Bislang haben erst die Atom-Giganten Rußland und Amerika -- außer einer Armada von Atom-Kriegsschiffen -- je ein reaktorgetriebenes ziviles Schiff vom Stapel gelassen: 1959 wurde der sowjetische Eisbrecher "Lenin" in Dienst gestellt, 1962 der US-Forschungsfrachter "Savannah".
In der friedlichen Atom-Seefahrt dürfen sich demnach die Deutschen Hoffnung machen, frühzeitig und mit beträchtlichem Erfahrungsvorsprung dabeizusein, sobald die Reedereien solche Schiffe in Auftrag geben werden. 56 Millionen Mark wurden in die "Otto Hahn"-Entwicklung investiert. Etwa ein Viertel davon zahlte die Europäische Atomgemeinschaft (Euratom), den Rest gaben Bonn und die vier norddeutschen Küstenländer.

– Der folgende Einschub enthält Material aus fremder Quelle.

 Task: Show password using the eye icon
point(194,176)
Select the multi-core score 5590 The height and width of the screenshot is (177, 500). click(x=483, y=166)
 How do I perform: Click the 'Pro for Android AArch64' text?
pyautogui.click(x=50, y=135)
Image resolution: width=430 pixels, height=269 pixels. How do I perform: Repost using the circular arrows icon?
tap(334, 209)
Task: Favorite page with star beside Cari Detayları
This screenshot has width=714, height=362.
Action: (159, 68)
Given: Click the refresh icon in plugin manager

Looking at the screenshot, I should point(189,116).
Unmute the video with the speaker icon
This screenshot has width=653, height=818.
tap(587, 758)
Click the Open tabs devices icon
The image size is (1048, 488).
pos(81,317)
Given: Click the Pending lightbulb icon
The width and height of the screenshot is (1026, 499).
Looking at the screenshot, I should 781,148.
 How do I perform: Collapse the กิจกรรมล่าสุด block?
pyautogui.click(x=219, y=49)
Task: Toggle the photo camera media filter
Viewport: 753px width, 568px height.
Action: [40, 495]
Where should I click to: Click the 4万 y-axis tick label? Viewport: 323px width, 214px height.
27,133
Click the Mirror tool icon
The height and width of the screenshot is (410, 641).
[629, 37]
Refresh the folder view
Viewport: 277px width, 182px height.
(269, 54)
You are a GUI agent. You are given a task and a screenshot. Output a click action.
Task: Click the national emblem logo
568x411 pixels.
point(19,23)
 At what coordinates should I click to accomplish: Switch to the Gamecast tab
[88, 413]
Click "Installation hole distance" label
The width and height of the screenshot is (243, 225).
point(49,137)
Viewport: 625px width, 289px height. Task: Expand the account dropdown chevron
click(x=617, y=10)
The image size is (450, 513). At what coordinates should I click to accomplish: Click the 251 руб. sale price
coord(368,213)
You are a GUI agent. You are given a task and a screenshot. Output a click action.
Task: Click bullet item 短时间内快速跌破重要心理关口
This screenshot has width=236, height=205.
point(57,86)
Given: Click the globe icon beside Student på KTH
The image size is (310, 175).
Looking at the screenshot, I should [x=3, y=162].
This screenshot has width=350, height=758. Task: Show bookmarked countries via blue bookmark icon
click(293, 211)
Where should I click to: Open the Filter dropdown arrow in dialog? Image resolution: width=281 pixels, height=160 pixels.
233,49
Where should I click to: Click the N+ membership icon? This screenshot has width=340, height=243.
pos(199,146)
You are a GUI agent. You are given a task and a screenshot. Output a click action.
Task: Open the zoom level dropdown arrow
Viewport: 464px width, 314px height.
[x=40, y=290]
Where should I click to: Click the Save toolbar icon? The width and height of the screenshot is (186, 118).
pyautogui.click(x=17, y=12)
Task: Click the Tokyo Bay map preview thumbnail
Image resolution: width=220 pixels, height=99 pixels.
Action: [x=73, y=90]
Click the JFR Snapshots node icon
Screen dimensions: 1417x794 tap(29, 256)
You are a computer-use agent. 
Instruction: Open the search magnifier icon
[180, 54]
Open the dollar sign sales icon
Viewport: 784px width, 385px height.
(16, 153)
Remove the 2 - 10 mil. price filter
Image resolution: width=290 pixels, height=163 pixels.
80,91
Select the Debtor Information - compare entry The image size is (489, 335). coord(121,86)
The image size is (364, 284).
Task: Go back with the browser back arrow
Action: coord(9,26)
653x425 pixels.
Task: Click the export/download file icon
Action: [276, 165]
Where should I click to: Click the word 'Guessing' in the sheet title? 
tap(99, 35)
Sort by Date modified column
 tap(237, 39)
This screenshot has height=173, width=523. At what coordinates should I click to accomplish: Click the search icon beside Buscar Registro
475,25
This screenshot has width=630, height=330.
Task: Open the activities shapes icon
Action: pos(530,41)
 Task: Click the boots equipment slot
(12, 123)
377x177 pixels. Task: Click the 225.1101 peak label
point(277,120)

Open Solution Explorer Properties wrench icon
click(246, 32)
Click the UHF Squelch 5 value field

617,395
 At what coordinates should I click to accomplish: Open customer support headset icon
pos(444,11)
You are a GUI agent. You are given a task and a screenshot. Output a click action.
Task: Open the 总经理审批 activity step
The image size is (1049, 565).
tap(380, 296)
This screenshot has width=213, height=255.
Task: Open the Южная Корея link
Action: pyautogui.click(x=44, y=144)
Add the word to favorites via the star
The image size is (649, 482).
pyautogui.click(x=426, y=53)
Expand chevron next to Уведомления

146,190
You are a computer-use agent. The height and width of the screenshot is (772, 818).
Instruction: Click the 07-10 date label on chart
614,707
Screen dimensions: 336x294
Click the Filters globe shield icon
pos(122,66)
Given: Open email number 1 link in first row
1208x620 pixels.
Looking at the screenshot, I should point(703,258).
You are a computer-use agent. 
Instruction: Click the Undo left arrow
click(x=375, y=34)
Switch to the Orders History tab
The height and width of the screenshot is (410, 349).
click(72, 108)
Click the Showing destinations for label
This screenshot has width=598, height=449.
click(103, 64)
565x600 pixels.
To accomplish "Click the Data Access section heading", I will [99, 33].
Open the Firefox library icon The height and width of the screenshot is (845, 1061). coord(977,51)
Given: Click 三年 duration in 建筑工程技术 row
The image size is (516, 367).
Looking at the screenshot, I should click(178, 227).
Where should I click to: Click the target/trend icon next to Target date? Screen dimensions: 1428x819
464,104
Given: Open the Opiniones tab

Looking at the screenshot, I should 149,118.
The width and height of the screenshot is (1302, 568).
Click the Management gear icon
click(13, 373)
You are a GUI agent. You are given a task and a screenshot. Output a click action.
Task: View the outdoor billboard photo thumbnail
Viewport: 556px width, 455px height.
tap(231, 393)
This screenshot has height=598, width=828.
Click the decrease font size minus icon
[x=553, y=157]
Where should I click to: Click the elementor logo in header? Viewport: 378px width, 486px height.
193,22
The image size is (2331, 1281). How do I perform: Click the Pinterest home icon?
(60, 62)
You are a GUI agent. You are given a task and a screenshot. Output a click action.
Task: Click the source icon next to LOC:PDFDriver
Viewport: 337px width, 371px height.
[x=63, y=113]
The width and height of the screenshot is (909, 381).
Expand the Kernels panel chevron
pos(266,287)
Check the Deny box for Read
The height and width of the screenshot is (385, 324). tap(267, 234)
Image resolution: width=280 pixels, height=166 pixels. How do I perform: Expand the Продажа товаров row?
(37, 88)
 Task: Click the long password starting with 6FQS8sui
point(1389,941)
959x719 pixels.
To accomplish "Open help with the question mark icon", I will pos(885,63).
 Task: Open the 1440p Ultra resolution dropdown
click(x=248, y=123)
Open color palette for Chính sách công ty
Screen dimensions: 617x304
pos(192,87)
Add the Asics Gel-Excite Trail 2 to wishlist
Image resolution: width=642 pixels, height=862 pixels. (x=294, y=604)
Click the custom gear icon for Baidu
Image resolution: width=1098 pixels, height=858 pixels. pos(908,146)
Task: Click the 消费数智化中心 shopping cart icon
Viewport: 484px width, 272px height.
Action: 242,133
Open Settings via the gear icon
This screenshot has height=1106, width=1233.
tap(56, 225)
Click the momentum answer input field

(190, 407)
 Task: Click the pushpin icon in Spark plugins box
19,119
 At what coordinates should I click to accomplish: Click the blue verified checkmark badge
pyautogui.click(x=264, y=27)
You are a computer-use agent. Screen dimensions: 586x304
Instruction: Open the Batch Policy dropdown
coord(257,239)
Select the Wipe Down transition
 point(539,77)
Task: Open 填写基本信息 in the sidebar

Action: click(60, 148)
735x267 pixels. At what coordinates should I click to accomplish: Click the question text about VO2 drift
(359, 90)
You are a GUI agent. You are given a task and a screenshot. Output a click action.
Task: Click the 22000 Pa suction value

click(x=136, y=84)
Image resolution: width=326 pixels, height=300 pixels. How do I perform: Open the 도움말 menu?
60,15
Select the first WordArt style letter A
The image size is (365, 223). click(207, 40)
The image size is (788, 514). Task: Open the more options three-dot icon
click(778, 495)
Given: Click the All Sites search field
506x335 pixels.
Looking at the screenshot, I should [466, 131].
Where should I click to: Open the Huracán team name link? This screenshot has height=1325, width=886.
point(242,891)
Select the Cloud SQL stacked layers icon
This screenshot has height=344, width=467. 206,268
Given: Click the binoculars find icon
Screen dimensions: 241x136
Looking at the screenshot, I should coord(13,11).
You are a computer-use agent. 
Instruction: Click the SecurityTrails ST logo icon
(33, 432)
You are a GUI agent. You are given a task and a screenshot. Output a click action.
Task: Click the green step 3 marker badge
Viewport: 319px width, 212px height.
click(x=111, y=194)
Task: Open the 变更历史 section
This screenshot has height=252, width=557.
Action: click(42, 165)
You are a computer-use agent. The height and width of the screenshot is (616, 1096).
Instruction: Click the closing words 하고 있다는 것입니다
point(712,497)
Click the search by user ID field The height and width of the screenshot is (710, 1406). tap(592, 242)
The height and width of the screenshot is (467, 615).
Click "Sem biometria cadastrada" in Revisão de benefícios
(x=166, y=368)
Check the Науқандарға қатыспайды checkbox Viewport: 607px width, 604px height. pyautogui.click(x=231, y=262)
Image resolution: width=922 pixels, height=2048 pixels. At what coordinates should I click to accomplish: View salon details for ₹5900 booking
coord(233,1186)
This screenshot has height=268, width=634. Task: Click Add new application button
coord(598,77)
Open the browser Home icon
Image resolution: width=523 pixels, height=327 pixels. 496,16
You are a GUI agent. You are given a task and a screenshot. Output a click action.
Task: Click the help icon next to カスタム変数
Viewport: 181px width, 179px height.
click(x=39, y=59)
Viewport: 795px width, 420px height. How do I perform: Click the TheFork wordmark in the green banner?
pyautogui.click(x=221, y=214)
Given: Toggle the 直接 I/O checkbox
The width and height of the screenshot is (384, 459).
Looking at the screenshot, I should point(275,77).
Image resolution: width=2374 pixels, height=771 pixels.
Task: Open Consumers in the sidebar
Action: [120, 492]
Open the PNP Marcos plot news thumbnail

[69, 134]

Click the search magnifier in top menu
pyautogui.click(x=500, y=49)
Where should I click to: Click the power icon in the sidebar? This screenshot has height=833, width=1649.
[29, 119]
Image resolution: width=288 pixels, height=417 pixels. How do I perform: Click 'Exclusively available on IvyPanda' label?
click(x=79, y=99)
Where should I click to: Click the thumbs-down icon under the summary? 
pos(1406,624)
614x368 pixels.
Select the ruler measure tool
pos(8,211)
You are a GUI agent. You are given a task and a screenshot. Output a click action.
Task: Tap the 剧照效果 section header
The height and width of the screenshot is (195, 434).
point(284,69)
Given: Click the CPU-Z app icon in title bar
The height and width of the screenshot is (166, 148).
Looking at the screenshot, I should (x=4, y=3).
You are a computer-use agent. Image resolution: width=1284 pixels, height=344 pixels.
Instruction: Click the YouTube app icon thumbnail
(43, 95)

Kernstück des 11 000-PS-Schiffes ist ein sogenannter fortschrittlicher Druckwasser-Reaktor" der in eine" staubfreien Werkhalle von Männern in weißen Kitteln, Handschuhen und Hauben montiert wurde. Die drei Tonnen Uran-Brennstoff in dem Druckbehälter -- die bei der Atomspaltung freiwerdende Energie erzeugt Dampf, der die Turbine treibt -- würden ausreichen, das Schiff in 500 Tagen neunmal um die Erde reisen zu lassen.
Ein 190 Tonnen schwerer Stahlkessel sowie halbmeterdicke Betonmauern schirmen Mannschaft, Schiff und Häfen gegen die Strahlung der gebremsten Bombe ab. Ein zwiefacher Doppelboden im Schiffsrumpf soll den Reaktor bei Havarie vor Schaden bewahren.
Anfang kommenden Jahres wird die "Otto Hahn" erstmals auf große Fahrt gehen. Außer den 73 Mann Besatzung sollen ständig 35 Wissenschaftler mitreisen. Die Sicherheitsbestimmungen über den Dienst an Bord füllen einen Band vom Format großstädtischer Telephonbücher; und notfalls kann der Wachhabende auf der Brücke einen dicken roten Knopf drücken: Dann geht der Reaktor in anderthalb Sekunden auf Null.
Dennoch wird mit den meisten Staaten, in deren Häfen das Atomschiff festmachen soll, erst noch über Gefahren verhandelt werden müssen -- über die Höhe der Versicherungssumme für etwaige Strahlungsschäden.
Für den norwegischen Erzhafen Narvik, wo NS "Otto Hahn" im kommenden Frühjahr seine erste Erzfracht laden soll, ist die Deckungssumme schon vereinbart: 400 Millionen Mark, das Fünfundzwanzigfache der üblichen Risiko-Summe eines Erzfrachters.